For Democrats, abortion was the top-polling issue, at 25 percent - a sign that the advertising could be a potent base motivator for the party in many districts. In blue-tinted seats, such as those held by California Reps. Mike Levin and Katie Porter, that message could increase Democratic turnout and provide an easier path to victory.
But as GOP candidates and outside groups largely ignore the issue to focus on crime and inflation, some battleground Democrats have privately wondered whether their party is devoting enough resources to combating those attacks.
"Abortion is an important issue for Democrats. But you have to have a diversity of issues," said Rep. Henry Cuellar (D-Texas), an anti-abortion Democrat who defeated a liberal primary challenger this year who made supporting abortion rights a major part of her platform. "You can't depend on just that."
Cuellar said that even among Democratic voters, it's not always a top issue, particularly in a culturally conservative, and predominantly Catholic, district like his.
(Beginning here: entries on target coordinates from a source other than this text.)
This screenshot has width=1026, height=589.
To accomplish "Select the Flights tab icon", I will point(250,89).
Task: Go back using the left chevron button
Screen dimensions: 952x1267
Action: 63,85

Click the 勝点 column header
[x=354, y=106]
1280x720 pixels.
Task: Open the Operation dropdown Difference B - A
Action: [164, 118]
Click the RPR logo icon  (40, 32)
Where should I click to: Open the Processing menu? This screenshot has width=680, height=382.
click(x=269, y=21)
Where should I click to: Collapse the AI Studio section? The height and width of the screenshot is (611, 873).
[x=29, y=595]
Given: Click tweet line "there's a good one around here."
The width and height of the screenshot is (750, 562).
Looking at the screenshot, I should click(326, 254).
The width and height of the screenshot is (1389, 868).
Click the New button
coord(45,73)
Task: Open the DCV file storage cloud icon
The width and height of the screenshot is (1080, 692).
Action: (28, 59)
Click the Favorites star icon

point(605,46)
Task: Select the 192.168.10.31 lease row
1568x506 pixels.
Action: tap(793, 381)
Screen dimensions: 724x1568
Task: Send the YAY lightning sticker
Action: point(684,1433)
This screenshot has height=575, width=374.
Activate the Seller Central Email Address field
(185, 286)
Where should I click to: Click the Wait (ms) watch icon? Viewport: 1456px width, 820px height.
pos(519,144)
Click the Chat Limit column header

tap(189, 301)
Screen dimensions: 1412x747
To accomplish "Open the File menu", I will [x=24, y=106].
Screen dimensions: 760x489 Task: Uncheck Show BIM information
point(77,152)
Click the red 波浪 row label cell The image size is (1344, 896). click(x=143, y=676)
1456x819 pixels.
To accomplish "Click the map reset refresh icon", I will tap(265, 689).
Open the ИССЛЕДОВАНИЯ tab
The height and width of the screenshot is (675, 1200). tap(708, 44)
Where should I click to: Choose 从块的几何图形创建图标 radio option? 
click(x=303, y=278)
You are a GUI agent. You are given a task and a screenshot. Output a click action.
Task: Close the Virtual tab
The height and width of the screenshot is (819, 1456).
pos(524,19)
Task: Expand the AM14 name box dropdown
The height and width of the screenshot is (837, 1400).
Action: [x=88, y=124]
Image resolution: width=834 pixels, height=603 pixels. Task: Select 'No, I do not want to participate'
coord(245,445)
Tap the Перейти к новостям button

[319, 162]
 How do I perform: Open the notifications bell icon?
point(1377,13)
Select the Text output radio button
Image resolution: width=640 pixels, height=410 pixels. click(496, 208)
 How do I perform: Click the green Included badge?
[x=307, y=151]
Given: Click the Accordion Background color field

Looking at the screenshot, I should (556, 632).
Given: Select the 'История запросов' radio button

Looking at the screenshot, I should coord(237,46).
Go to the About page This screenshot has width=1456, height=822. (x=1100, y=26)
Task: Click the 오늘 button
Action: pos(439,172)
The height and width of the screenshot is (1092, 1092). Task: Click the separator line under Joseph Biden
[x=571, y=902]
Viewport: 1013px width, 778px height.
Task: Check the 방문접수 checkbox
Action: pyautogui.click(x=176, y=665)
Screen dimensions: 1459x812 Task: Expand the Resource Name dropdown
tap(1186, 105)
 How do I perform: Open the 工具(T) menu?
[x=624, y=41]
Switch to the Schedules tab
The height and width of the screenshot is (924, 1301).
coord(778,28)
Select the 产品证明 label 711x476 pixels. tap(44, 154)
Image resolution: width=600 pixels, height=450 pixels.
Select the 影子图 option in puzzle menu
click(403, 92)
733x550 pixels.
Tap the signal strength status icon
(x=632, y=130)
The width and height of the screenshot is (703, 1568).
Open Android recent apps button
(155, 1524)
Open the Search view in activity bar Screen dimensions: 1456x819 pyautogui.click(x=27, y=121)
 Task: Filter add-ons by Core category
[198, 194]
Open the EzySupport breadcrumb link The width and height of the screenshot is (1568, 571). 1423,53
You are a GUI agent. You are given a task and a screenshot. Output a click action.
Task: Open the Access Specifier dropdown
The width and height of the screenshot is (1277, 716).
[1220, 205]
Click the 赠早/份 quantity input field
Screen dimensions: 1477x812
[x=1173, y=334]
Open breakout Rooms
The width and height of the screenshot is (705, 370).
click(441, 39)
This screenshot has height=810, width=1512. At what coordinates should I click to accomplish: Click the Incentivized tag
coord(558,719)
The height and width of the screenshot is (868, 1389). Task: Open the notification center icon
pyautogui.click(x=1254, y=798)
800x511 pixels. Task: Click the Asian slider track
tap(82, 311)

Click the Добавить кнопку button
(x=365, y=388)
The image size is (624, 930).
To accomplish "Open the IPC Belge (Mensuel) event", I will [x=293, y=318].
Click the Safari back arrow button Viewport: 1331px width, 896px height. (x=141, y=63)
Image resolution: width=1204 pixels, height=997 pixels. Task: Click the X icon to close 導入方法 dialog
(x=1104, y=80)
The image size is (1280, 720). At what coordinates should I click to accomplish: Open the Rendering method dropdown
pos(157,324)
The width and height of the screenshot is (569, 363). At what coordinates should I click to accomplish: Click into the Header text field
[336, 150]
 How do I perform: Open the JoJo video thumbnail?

The same dynamic is playing out in retiring Democratic Rep. G.K. Butterfield's seat in rural eastern North Carolina.
Abortion is important, and Democrats should message on it, Butterfield said in an interview. But it's not one of the top five issues in his district, the incumbent continued. State Sen. Don Davis, the Democratic nominee for the seat, is not running any broadcast TV ads on abortion rights.
"We need to talk about more than abortion," said Butterfield, noting that the stock market recently fell hundreds of points. "We need to talk about the economy," he added. "I just don't want the Democratic Party to be unfairly blamed for our economic woes."
Democrats in multiple other swing districts told POLITICO they have already made plans to run an economic-focused ad - alongside other abortion ads - in October, particularly amid recent stock market jitters. Democratic super PACs, run by party strategists, are airing more abortion attack ads than candidates themselves, who also run positive spots highlighting their work in Congress.
"I've cautioned my team about not going all in on it, like we don't talk about anything else," said one Democratic incumbent, who spoke on the condition of anonymity. The lawmaker said the abortion issue is likely to sway the election by "a few points," but feared that it could swamp the party's message on the economy to the point where voters think Democrats are saying, "'Oh who cares that prices are high?'"
For the most part, though, Democrats are confident that protections for abortions are so popular in swing districts that it will help them hold onto seats that looked lost before the Supreme Court's decision in June.
And two August elections emboldened Democrats in their embrace of the strategy. First, voters in Kansas soundly rejected a constitutional amendment that could have restricted access to abortion. A few weeks later, Ryan won in New York.
Democrats' drumbeat on abortion has been steady since the court's June decision. A handful of Democratic women incumbents - including Reps. Susie Lee (D-Nev.), Abigail Spanberger (D-Va.), Elaine Luria (D-Va.) and Kim Schrier (D-Wash.) - went on air quickly.
By the summer, dozens of other campaigns followed their lead. In the days after the final 2022 primary contests in New Hampshire, both the state's Democratic incumbents, Reps. Chris Pappas and Annie Kuster, released TV ads warning of their opponents' stances on abortion.
"It's just the No. 1 issue on the ballot," Kuster said in an interview. Her opponent, Bob Burns, narrowly beat out a more moderate Republican, who describes himself as "pro-choice." She said her ad would have cross-partisan appeal in a state where abortion rights are broadly popular.
"You know we're the 'Live Free or Die' state - less government interference in people's personal private lives," Kuster said.